A) Para regenerar esses NADH + H+ em NAD+, usa-se da via de transformação do oxigênio em água.

B) Para regenerar esses NADH + H+, os prótons H+ são utilizados na via de formação de metano a partir da redução do CO2 pelas bactérias metanogênicas.

Importante: Com isso entende-se que para a manutenção da viabilidade das vias fermentativas, é essencial que haja a regeneração do NADH + H+ em NAD+. Esse processo é feito através da biotransformação do oxigênio em água; ou do CO2 em metano pelas bactérias metanogênicas.

A interrupção do trabalho das bactérias metanogênicas é limitador para as vias de produção dos ácidos acético e butírico, mas não para o ácido propiônico.

:::::

*ENUNCIADO:*
Segundo o texto de estudo, a produção de qual ácido não é limitada pela interrupção do trabalho das bactérias metanogênicas? Baseie-se unicamente no texto de estudo.

:::::

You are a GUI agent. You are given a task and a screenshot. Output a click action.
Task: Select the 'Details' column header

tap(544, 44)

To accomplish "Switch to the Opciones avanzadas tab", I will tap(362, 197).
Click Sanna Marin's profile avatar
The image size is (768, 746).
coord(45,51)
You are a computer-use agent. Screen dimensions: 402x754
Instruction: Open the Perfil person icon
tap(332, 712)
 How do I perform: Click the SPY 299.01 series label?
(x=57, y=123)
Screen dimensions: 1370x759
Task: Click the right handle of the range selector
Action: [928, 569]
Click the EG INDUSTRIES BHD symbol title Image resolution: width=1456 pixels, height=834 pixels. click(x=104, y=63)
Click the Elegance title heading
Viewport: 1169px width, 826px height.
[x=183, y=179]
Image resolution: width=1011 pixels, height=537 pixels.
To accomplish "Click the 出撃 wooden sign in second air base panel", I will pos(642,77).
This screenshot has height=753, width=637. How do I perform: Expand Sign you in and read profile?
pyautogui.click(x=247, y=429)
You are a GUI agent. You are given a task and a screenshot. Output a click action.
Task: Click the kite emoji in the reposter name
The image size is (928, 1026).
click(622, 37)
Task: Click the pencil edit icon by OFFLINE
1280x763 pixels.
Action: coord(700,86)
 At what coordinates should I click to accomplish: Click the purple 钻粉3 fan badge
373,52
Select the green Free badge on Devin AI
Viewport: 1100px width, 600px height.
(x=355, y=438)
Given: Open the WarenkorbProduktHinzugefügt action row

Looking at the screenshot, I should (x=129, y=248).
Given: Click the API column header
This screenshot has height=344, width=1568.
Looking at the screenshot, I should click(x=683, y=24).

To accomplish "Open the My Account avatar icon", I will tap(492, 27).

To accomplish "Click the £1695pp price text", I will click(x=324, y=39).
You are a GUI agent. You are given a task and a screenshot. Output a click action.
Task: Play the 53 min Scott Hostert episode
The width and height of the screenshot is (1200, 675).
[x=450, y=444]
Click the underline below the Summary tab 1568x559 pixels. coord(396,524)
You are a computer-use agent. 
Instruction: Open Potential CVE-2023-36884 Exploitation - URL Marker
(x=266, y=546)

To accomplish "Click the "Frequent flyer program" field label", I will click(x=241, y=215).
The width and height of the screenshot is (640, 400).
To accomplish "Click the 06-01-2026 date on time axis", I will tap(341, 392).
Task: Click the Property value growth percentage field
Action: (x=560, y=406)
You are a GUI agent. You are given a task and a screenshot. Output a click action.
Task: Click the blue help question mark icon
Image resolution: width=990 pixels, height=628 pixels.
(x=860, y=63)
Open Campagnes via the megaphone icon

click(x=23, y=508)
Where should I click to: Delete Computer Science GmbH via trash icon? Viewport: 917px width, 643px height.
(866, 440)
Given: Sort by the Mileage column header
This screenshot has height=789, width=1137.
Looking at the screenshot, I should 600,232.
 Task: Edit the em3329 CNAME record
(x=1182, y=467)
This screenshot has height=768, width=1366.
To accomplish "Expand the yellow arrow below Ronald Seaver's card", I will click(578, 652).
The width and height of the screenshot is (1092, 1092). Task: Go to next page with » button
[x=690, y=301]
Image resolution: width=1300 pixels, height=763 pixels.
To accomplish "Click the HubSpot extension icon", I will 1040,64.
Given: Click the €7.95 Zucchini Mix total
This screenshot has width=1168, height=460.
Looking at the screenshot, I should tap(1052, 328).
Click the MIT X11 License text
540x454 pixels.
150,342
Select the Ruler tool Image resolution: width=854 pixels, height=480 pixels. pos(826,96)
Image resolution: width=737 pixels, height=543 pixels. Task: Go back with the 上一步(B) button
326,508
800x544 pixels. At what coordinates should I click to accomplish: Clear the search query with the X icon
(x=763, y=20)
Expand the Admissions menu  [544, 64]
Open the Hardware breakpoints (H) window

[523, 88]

:::::

*RESULTADO DO EXERCÍCIO:*
A do ácido propiônico.